What is a good Baptist Seminary graduate doing in a Catholic Worker House?

I recently graduated from George W. Truett Theological Seminary at Baylor University with the Master of Divinity degree. Throughout seminary, I worked as the Minister of Youth and Mission at wonderful little church in Waco, Texas called DaySpring Baptist Church. Today, I find myself sitting in a 9-bedroom house in the Five Points neighborhood in Denver Colorado. I presently share the house with fourteen other people. Three of those other people are “live-in workers” like myself. One of those is my wife, Kaylanne Chandler.

 

The four of us volunteers live life together as friends and have decided to share our spare bedrooms with Denver’s homeless population. At least that is the way that we describe our life and work here at the Worker House—as organically as possible. We didn’t just recently decide to do this, of course. The Catholic Worker movement began in New York City under the leadership of Dorothy Day and Peter Maurin in 1933, and the Denver house began under the leadership of the Loretto Community thirty-six years ago. Presently, ten homeless folks are living under our roof.

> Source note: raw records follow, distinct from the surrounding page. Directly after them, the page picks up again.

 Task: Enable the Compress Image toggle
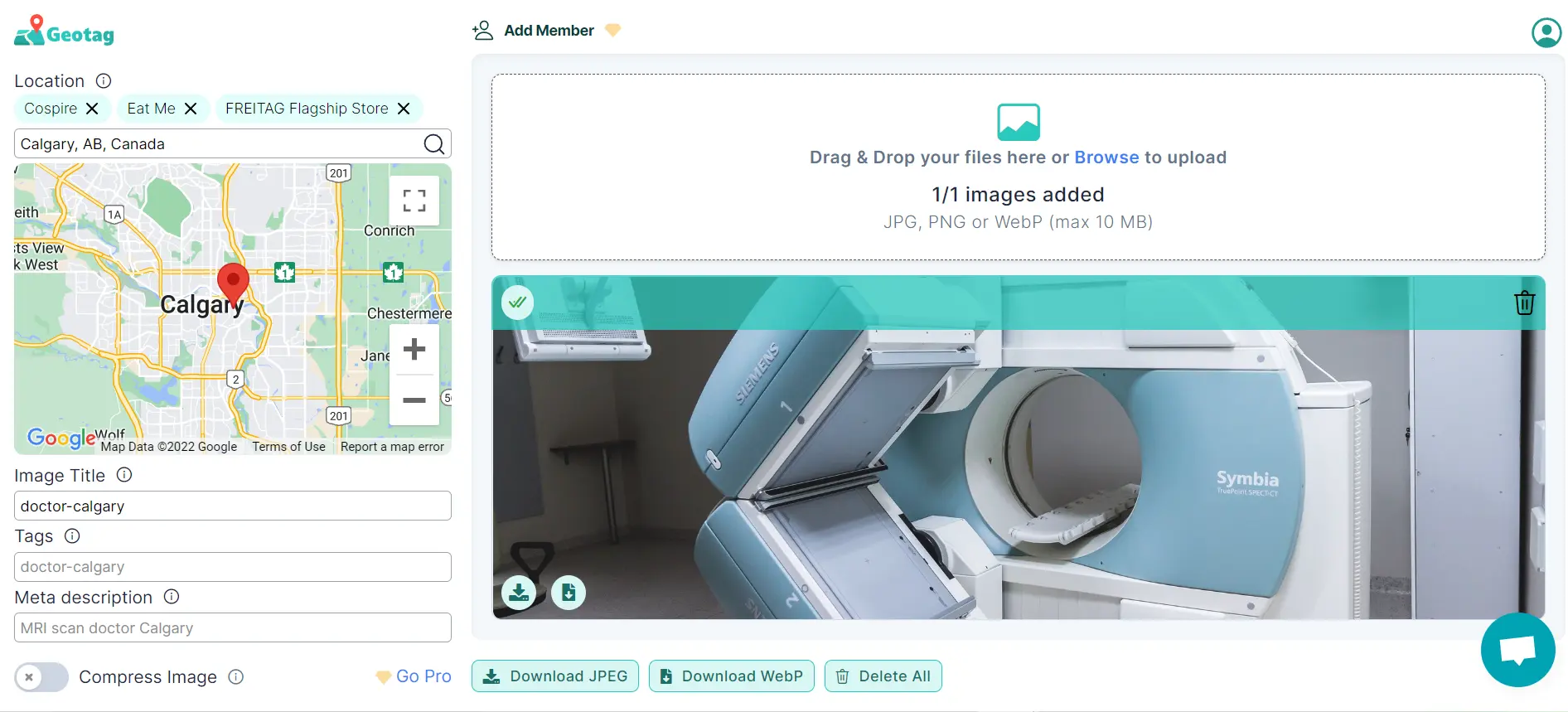pos(41,677)
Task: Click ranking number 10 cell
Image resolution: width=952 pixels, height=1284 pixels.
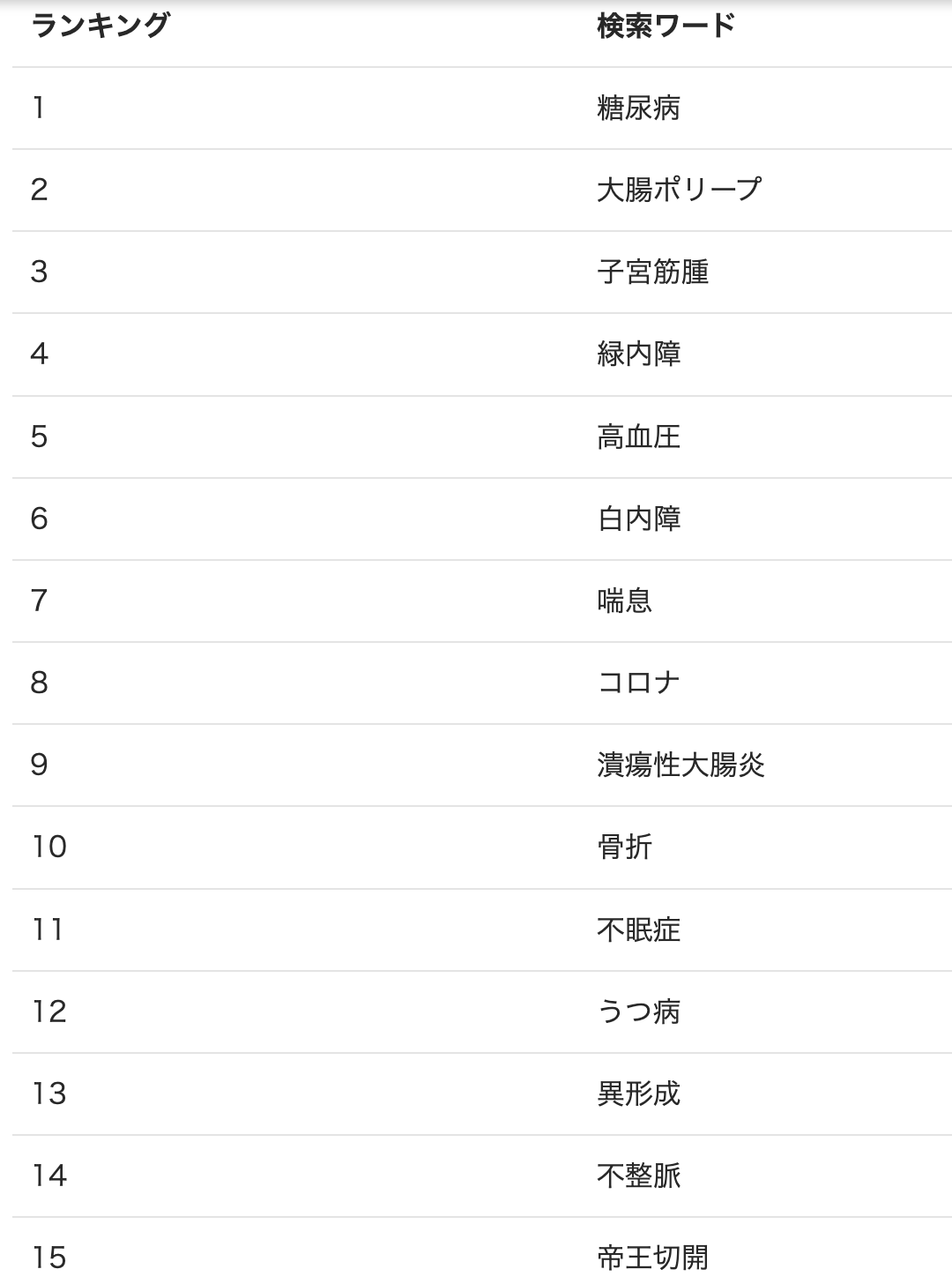Action: (x=49, y=847)
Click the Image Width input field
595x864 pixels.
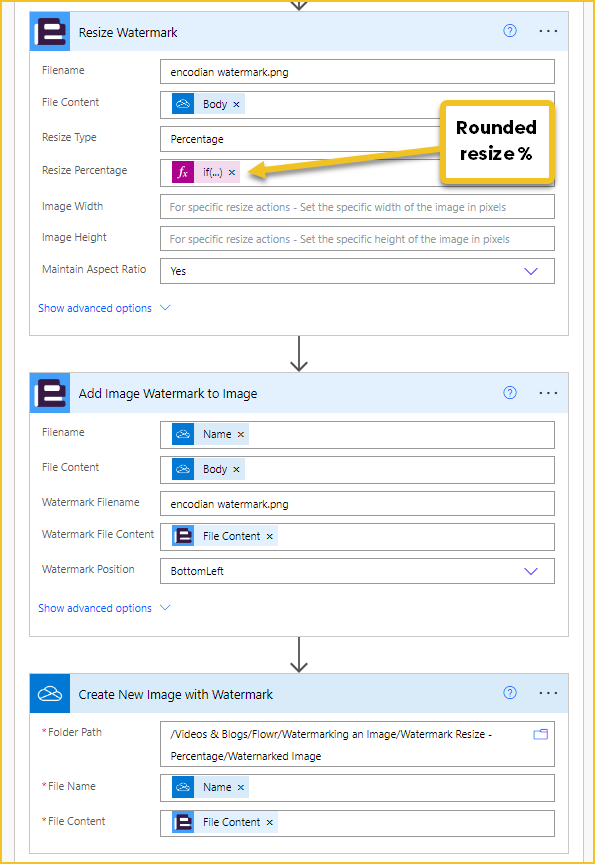357,207
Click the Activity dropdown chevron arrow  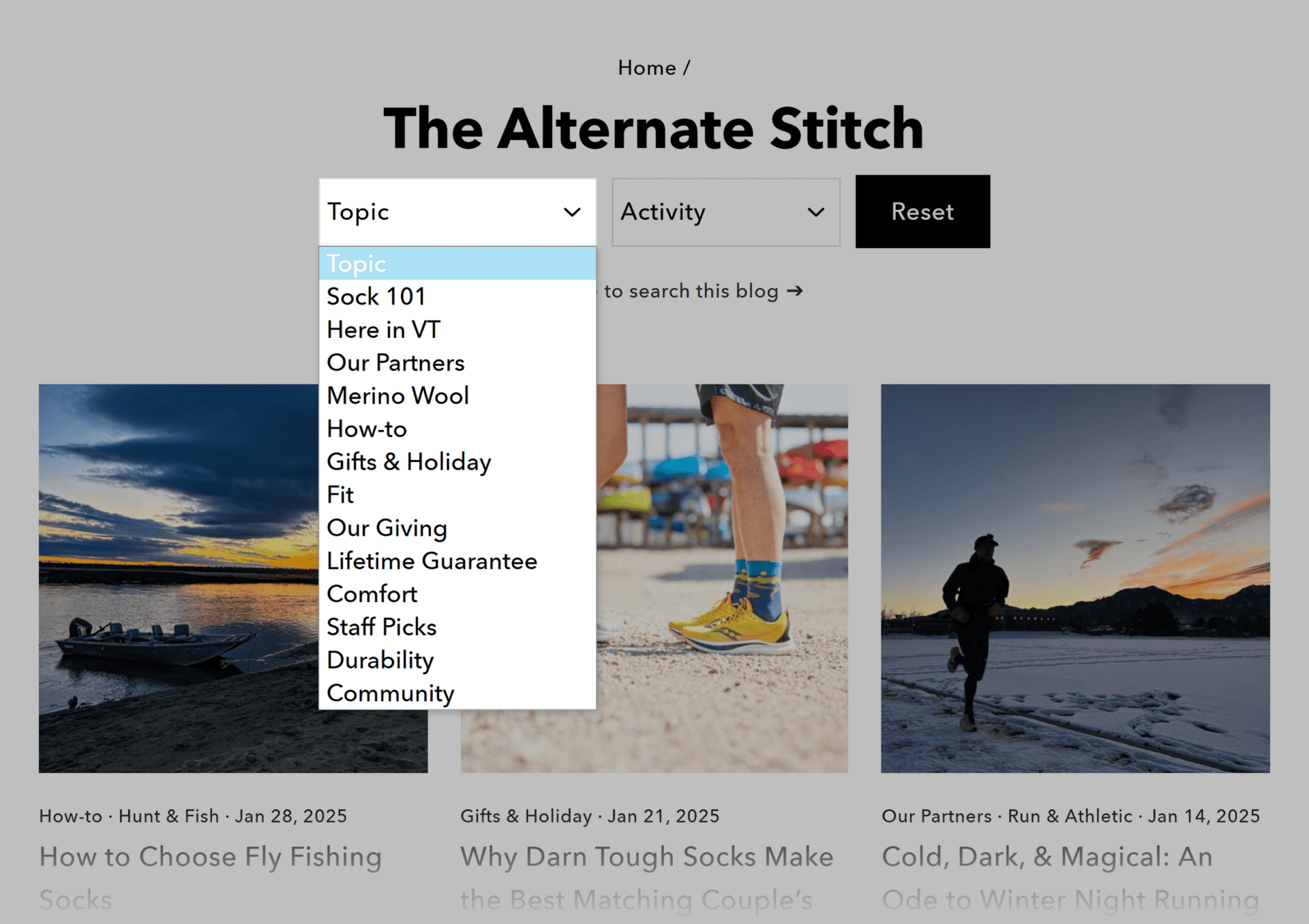(x=816, y=213)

Our roommates include a young mother and father and their three young children, an older married couple, two single women, and one single man.

 

We offer our guests food and shelter, but most importantly we offer them friendship, which is most fully realized each evening when we sit down to dinner together at an ordinary dinner table that suddenly transforms into a divinely laden banquet table that is truly a foretaste of the Kingdom of God.

 

But what am I doing here? I get asked this question all the time. I ask myself this question all the time. I’m sure some of my professors at Truett, and some of my congregants at DaySpring wondered what I was thinking when Kaylanne and I began to share the news of our new calling in December. It is a good question indeed. “What is a good Baptist Seminary graduate doing in a Catholic Worker House?”

 

The only answer that seems to make sense to me comes from the wisdom that the author of John alludes to when he narrates that old story where Jesus commands the disciples to cast their net on the other side of the boat. The command makes no sense to the disciples. They have been laboring away all night and haven’t caught a thing, and Jesus tells them to try one more time.

 

Or maybe he tells them to stop trying so hard all together.

 

In the least, he tells them to try something a little bit differently.

 

In obedience, the disciples follow his command, and the text reads, “They were not able to haul it in [the net] because there were so many fish.”

 

The best “next step” for me following my seminary graduation would have been to secure some job as an associate pastor in some wealthy church somewhere so that I could continue the path towards a successful career in ministry. For all practical purposes, I did everything that I could have done throughout seminary to ensure that I would take that step towards success. I had a great job at a great church; I worked hard at my studies; and developed quality relationships with my professors.

 

Yet, as graduation approached, instead of finding a God who was calling me to meet Him on the top of the mountain of a successful career move, I found a God who had humbled Himself so much so as to take on the very nature of a servant, and put on human flesh, and stand beside the sea so as to instruct me to cast my net on the other side of the boat.

 

“Stop trying so hard, or in the least, try something a little bit differently,” He said.

 

And so I am, or so we are. Kaylanne and I, here together. A couple of good Baptists sharing our lives with Catholics and non-religious, with rich and poor, black and white, educated and uneducated, abled mind and bodied and physically and mentally impaired.

 

And only a couple of months into this experiment in obedience, we are finding the nets to be so very full—full with the healing of our guests, perhaps—but most certainly full of our own salvation.